--- Information shown ---
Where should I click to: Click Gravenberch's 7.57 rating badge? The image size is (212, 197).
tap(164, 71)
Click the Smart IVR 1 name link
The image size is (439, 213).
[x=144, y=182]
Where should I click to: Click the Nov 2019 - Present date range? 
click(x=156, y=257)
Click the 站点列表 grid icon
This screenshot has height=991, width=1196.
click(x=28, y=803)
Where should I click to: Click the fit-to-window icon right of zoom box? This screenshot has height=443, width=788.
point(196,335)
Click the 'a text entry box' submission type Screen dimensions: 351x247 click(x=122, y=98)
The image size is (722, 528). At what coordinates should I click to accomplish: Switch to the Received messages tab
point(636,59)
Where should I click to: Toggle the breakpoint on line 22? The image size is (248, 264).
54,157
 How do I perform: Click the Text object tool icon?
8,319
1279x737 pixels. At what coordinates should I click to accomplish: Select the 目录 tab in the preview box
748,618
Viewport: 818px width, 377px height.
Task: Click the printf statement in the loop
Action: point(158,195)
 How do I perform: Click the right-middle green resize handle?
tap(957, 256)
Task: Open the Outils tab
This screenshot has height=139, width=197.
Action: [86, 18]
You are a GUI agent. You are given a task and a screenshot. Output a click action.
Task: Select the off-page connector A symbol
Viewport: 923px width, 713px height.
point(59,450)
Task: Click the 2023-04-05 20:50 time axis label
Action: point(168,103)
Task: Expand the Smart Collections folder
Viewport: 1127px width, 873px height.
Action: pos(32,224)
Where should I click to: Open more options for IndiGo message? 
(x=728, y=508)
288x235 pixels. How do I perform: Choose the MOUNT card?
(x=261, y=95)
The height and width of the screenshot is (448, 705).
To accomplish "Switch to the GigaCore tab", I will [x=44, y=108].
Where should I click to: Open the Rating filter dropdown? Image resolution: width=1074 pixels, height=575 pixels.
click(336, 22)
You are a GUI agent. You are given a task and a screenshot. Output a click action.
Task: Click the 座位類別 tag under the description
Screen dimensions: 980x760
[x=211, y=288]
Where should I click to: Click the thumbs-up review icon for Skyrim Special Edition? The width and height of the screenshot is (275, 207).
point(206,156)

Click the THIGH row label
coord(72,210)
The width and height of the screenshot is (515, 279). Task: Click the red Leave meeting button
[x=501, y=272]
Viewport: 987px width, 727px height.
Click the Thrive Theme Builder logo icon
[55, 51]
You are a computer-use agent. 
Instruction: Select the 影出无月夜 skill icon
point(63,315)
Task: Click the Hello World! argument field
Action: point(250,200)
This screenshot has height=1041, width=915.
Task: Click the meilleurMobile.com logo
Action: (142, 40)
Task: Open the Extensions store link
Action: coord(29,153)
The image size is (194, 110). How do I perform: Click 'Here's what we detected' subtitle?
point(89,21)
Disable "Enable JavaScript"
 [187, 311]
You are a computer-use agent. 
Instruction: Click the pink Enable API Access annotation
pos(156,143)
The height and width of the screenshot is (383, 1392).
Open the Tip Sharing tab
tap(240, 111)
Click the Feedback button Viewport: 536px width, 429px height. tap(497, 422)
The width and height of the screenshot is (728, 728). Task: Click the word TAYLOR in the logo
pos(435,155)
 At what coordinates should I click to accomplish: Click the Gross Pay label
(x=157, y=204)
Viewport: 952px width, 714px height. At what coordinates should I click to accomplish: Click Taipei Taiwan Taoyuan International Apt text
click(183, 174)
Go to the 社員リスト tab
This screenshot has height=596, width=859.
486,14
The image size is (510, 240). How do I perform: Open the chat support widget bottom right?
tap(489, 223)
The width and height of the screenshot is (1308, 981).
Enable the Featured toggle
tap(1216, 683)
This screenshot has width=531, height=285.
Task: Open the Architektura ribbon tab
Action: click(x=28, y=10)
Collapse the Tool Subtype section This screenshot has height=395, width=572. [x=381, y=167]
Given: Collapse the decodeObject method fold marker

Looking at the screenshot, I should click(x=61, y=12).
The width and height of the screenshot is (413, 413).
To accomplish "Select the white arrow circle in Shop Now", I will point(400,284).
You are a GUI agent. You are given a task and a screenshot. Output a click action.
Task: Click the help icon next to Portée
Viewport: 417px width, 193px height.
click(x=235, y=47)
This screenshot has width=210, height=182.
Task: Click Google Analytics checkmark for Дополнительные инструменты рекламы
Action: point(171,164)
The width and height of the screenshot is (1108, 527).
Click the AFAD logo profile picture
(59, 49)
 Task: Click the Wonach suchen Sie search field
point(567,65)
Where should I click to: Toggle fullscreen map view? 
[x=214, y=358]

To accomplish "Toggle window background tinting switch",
---
* Exercise instructions
Determine the number of lines in the data above that contain the word "will", and provide only that figure.

* Response
2